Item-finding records
>> Begin

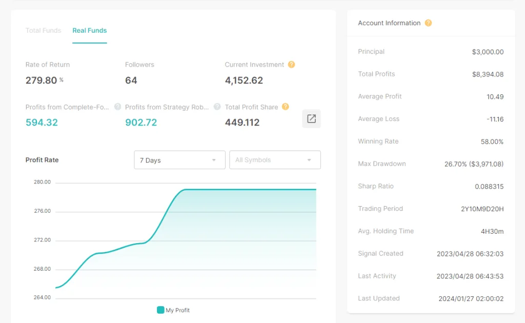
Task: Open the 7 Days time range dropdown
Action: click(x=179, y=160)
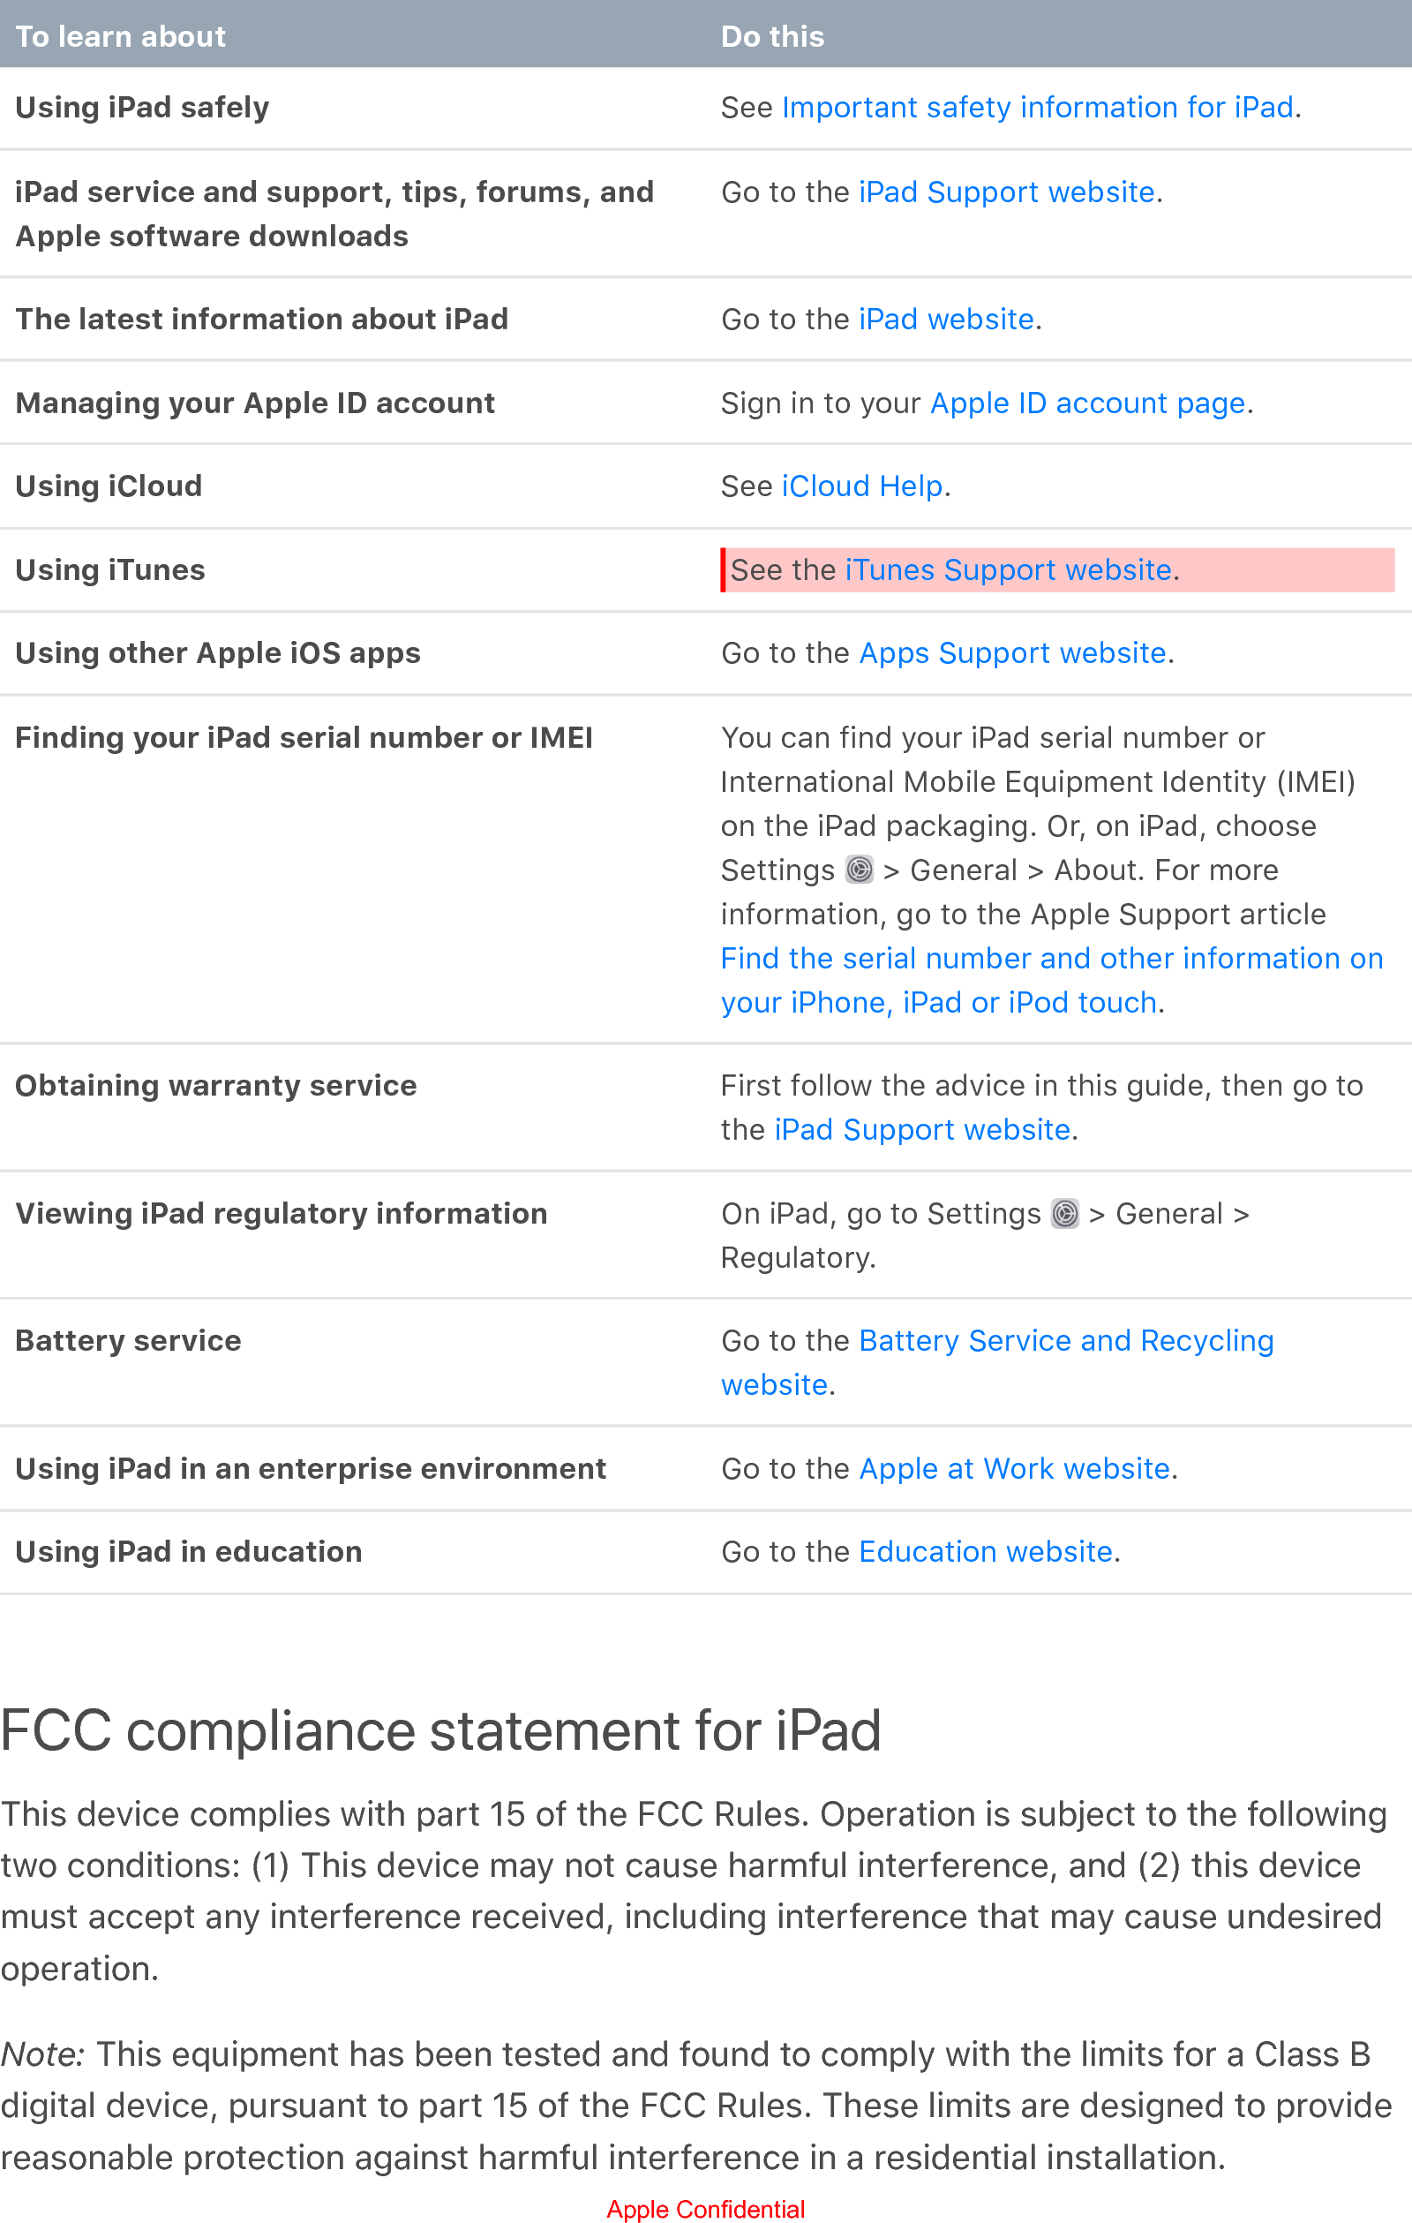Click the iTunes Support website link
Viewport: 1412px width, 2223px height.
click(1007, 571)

>> End
>> Begin

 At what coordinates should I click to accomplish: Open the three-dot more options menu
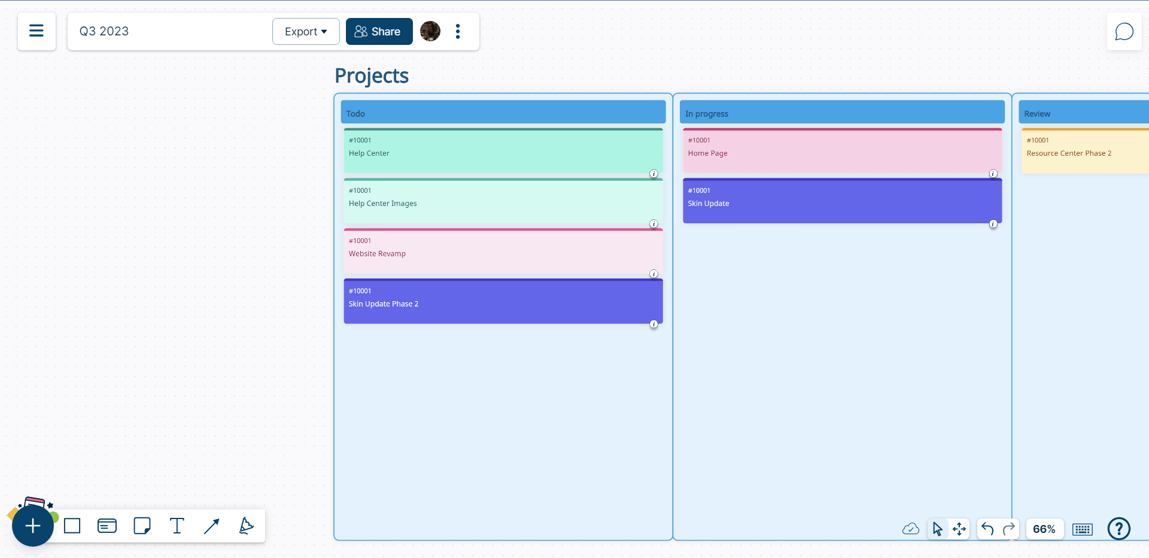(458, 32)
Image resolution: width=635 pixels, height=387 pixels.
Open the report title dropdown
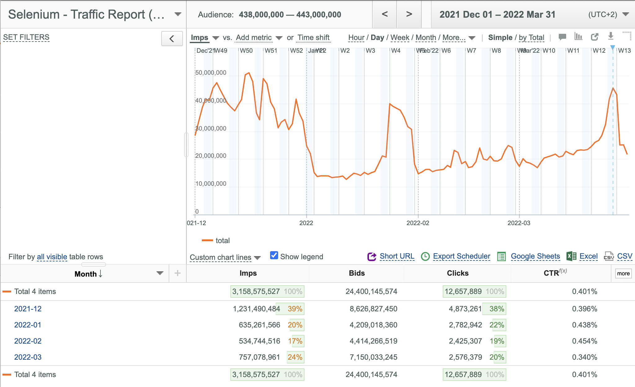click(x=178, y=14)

>> End

▶ **Work required**
Duplicate the lines running from the one containing "At what coordinates" through the one containing "click(x=178, y=14)", with both of those included, and leave the pictures out.

▶ **Solution to the exercise**
 At what coordinates should I click to accomplish: Open the three-dot more options menu
(458, 32)
Image resolution: width=635 pixels, height=387 pixels.
Open the report title dropdown
click(x=178, y=14)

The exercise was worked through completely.